> [Description of the task] Return each line of the entries below word for word, but leave out the pictures.

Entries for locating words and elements
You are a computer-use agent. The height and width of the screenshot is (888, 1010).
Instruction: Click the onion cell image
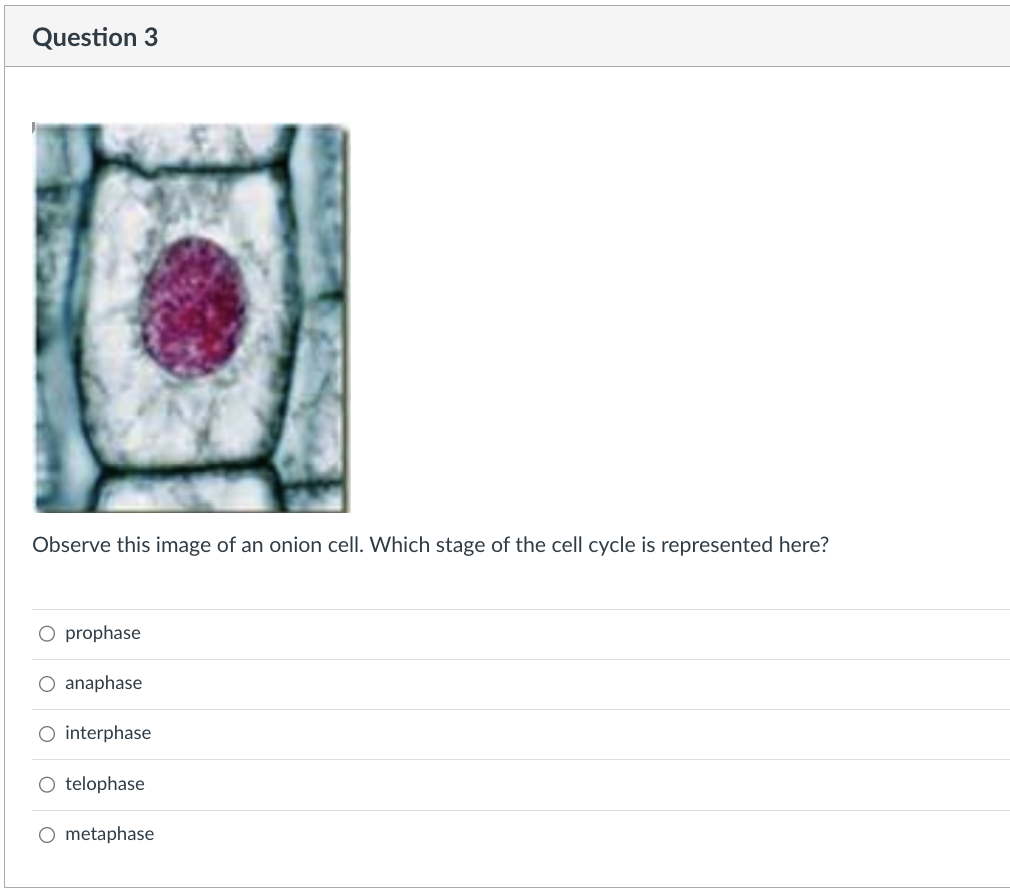190,315
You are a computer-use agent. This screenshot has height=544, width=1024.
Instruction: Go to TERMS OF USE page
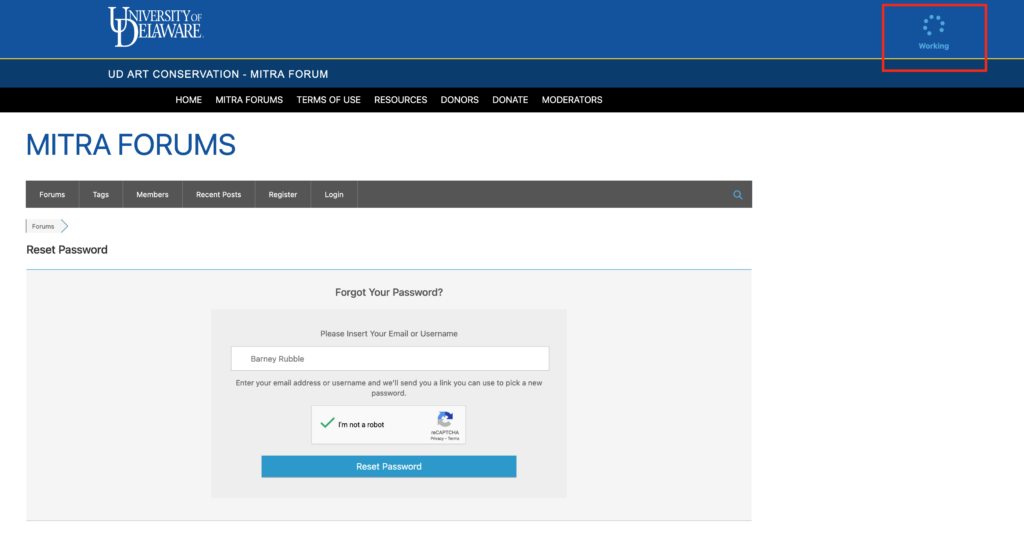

> [Response for this exercise]
You are a computer-use agent. The height and width of the screenshot is (888, 1010).
Instruction: Click the onion cell image
190,315
You are a computer-use agent. This screenshot has height=544, width=1024.
Instruction: Go to TERMS OF USE page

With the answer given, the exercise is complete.